By Lenka Kantnerova, JTW
Debate over prohibiting the wearing of burqas or niqabs, face-covering cloths, in public has again occupied the news.
Two member states of the European Union, France and Belgium, have already adopted a law banning women from wearing the veil which covers the face. Governments have supported this act with arguments that Islamic clothes are in contrariety to European values and gender equality, and have also touched on security-related factors. Furthermore, the punishment for any woman who violates the ban is a fine of 137.50 euros in Belgium and 200 dollars in France.
Only a few days ago, similar to France and Belgium, Italy also approved a draft law to ban the burqa in public. The proposed penalty in Italy is 100 to 300 euro. Moreover, third parties pressuring a woman to wear face-covering cloths would face a fine of 30,000 euros and possible jail time up to 1 year.
Some European countries, for example Albania and Kosovo, do not ban the wearing of those clothes publicly, but restrict their wearing in public school. On the other hand, among countries which have rejected similar proposals are the Netherlands, Norway, and Spain.
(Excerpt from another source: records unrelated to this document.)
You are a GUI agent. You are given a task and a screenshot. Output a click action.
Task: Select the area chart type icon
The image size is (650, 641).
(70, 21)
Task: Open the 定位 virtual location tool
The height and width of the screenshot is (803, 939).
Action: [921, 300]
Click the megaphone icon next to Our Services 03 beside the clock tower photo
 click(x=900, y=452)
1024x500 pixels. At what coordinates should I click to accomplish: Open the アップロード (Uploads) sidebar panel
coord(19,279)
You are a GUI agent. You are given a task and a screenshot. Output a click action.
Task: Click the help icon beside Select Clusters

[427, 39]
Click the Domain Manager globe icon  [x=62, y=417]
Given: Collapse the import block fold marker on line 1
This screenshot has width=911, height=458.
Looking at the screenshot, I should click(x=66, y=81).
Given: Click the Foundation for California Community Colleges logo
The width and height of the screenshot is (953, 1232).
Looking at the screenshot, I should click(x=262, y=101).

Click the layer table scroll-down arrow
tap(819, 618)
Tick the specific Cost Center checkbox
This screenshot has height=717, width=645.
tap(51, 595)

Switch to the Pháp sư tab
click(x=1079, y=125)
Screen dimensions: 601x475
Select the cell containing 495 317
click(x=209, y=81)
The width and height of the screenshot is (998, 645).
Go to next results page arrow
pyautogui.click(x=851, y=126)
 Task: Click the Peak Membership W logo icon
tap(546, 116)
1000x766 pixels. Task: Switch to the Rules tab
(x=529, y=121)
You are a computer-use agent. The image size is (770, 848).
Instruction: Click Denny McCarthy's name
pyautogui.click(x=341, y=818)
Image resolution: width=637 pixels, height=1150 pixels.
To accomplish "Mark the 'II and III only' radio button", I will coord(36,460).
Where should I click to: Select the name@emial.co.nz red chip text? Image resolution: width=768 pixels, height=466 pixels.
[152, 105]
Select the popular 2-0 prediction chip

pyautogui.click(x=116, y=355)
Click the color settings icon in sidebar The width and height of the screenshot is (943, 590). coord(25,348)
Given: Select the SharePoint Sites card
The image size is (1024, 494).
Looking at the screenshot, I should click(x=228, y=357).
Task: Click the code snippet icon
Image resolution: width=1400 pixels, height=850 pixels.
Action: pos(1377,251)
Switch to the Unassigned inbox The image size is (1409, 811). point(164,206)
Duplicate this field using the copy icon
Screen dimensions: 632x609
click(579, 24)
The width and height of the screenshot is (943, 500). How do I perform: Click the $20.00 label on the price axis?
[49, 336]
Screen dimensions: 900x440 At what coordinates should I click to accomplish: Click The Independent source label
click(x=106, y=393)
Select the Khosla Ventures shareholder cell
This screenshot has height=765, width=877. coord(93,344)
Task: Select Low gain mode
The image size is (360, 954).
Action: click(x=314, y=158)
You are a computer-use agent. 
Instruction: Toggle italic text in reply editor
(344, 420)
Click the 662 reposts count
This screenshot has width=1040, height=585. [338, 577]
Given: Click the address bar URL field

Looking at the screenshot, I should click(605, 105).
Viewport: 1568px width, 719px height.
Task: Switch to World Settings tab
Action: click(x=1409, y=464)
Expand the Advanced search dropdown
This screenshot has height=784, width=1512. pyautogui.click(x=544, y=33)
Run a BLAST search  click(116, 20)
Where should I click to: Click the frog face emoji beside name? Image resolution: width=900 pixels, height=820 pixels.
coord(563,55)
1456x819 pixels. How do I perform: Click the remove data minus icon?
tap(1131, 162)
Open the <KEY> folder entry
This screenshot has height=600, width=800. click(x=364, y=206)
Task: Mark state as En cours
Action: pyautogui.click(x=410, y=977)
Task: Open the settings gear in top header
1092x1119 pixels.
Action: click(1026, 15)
The line between religious expression and being forced to wear the burqa is too thin to easily distinguish the motives behind adopting the attire. The issue of whether or not to restrict Islamic clothing is exceedingly sensitive as it is related to the topic of personal freedoms. Consequently, positions on this topic are quite diverse. On the one hand, people disagree with bans and warn of a rise in Islamophobia and an increasingly anti-Muslim climate as outcomes of the anti-burqa legislation. Among them is Rachid Nekkaz, a French businessman who has decided to pay every fine imposed on women wearing burqas or niqabs in Belgium. He claims that this kind of regulation violates basic human rights. On the other hand, supporters of the legislation underline the importance of gender equality and integration of those women into society.